So, have a happy Oba-mas, everyone! Since there are still a few shopping days left, might I suggest the following fine products from Progressive Alternatives to Christmas Online?
- Blank wills, ready to fill in, make great stocking-stuffers for those aging grandparents who will shortly be getting subpoenaed by a federal
- Saving the planet is important all year round, even during the holidays. Stop giving Gaia a hot foot with those old fashioned bulbs and candles and stock up on LED lights (available in two lovely shades of green: Amazon Rainforest and Goretreuse).

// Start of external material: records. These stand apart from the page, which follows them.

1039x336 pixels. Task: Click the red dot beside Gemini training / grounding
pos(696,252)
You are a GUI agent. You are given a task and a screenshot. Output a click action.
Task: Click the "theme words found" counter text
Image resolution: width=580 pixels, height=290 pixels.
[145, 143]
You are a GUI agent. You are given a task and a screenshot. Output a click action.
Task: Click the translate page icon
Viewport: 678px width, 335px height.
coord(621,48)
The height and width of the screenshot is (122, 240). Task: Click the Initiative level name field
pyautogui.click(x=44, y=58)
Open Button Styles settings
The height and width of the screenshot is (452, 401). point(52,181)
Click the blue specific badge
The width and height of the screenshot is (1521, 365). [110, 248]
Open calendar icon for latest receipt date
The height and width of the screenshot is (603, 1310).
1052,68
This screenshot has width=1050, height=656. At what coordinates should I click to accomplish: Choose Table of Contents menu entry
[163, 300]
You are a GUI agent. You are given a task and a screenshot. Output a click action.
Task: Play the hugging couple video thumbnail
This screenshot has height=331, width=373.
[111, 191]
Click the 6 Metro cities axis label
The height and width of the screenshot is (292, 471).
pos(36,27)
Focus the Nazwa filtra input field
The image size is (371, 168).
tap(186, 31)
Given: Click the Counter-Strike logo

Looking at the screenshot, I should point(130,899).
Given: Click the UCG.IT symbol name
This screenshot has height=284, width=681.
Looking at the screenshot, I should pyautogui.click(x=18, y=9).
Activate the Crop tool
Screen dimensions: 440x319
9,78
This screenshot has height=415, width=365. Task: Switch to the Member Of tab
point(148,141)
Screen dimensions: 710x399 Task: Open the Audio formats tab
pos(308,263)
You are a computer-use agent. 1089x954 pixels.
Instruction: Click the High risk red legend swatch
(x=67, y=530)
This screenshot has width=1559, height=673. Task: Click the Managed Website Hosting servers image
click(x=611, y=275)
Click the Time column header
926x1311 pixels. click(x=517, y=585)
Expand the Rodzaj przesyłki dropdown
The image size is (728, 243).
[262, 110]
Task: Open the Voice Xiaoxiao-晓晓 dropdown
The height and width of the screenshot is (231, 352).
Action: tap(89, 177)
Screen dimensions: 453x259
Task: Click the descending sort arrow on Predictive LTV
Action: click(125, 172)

- Recycling is everyone’s responsibility – but it can be aesthetically, as well as psychically, pleasing! This year, spruce up your Hope and Change tree with beautiful, handcrafted paper ornaments made from recycled McCain-for-President posters. Each ornament depicts a key episode in the life of Barack Obama: smoking a blunt behind his grandmother’s utility shed; attending the initial fundraiser with Bill Ayers and Bernardine Dorn; the invariable nap in the family pew at the Rev. Jeremiah Wright’s church; picking out his first teleprompter; and many more! Be the first progressive on your block to collect ‘em all!
- Incensed by the lies that the National Rifle Association is constantly telling about President Obama’s purported opposition to gun ownership? Rest assured that the President knows all about the Second Amendment (for example, at a recent press conference the President forcibly pointed out that it comes right after the First Amendment, and just before the Third). But there’s no reason to turn the whole country into Dodge City. Why not purchase a membership, for yourself or a loved one, in a brand new organization: Defending Individual Safety in an Approved Responsible Manner? The annual fee funds several educational and legislative initiatives that offer non-violent alternatives to traditional self-defense techniques. Your membership package includes a 3x5 laminated card listing the penalties for rape, armed robbery and burglary that you can flash at malefactors for their edification; stainless-steel “dog tags” bearing your name and the name of your next-of-kin; and a subscription to Possum magazine, your monthly guide to such important topics as playing dead, learning to run like a gazelle, and knowing how to turn over your valuables in a cheerful, non-threatening manner.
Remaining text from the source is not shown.